* Record set
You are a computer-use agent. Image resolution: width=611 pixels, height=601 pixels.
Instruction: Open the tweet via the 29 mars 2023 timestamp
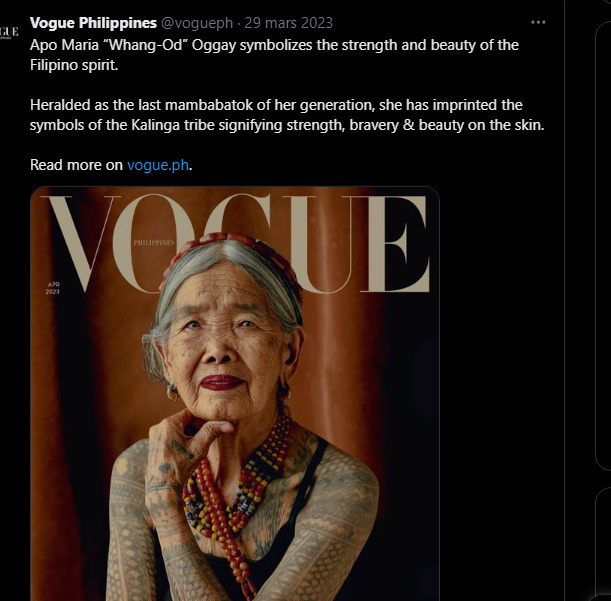tap(288, 23)
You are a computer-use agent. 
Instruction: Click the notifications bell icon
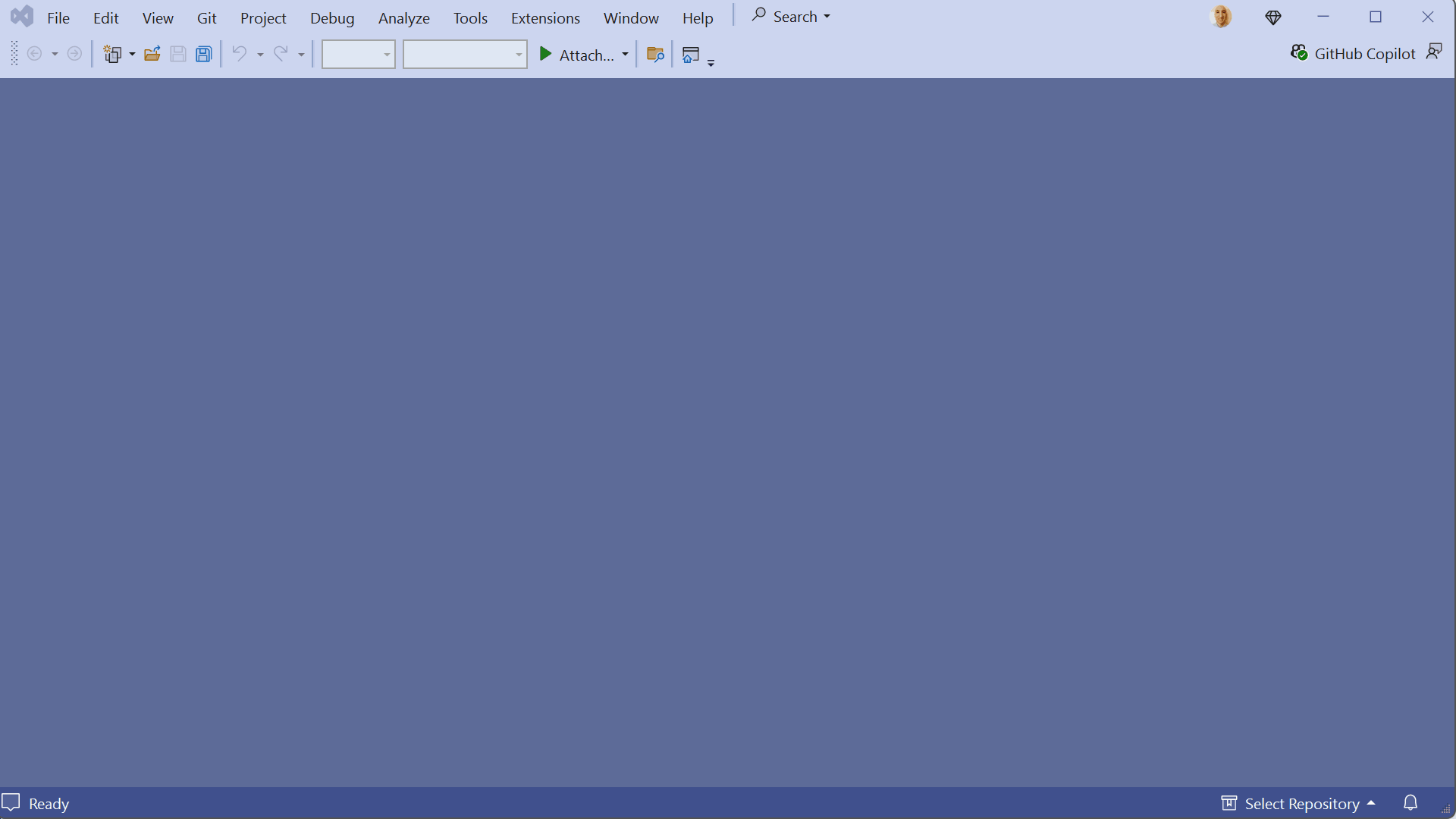(1410, 802)
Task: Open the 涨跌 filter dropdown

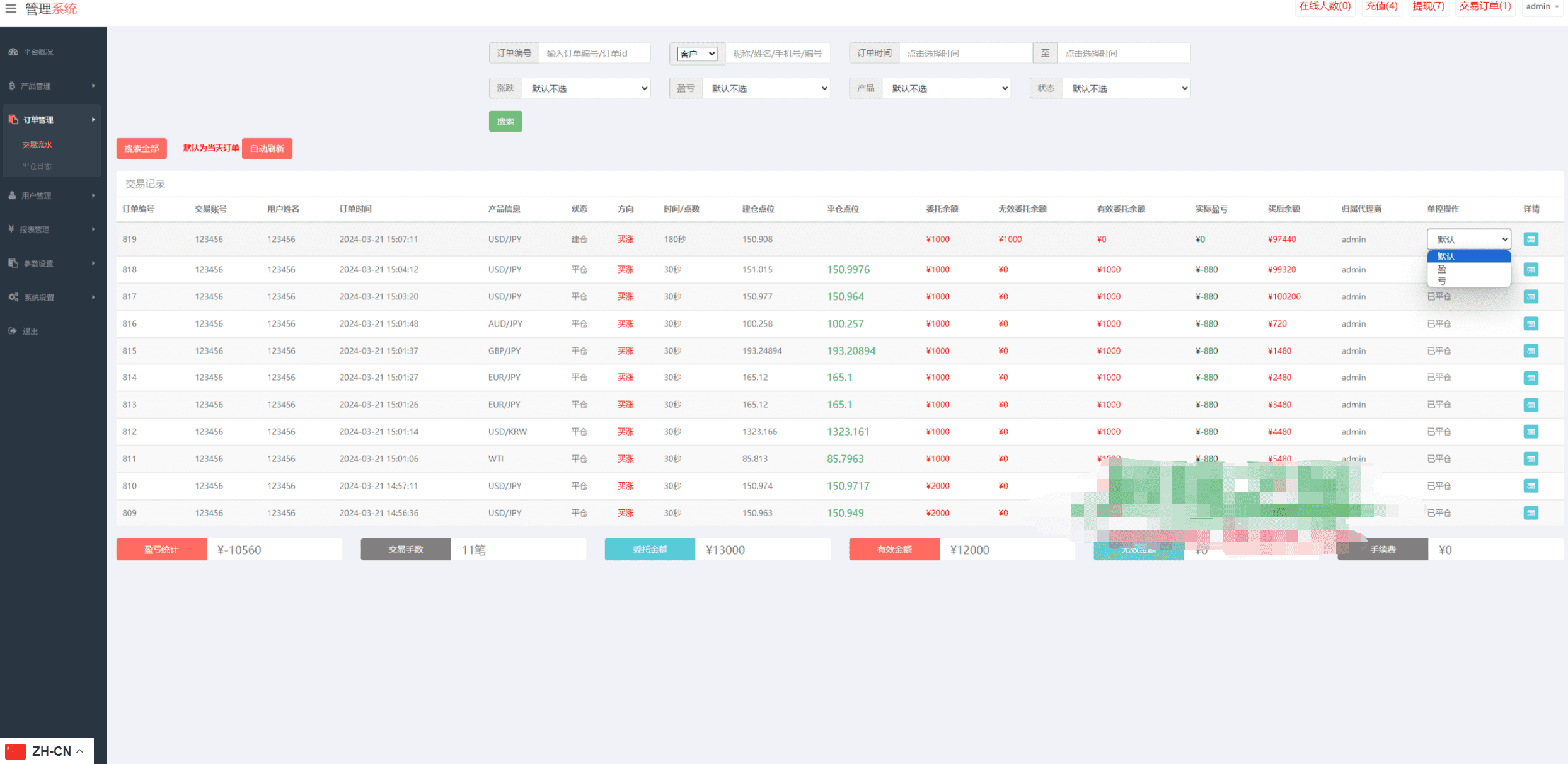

* What you should do
Repeat the lines above word for word, omitting the pictures.

* Response
You are a computer-use agent. Image resolution: width=611 pixels, height=601 pixels.
Instruction: Open the tweet via the 29 mars 2023 timestamp
tap(288, 23)
You are a computer-use agent. 
Instruction: Click the notifications bell icon
(1410, 802)
Task: Open the 涨跌 filter dropdown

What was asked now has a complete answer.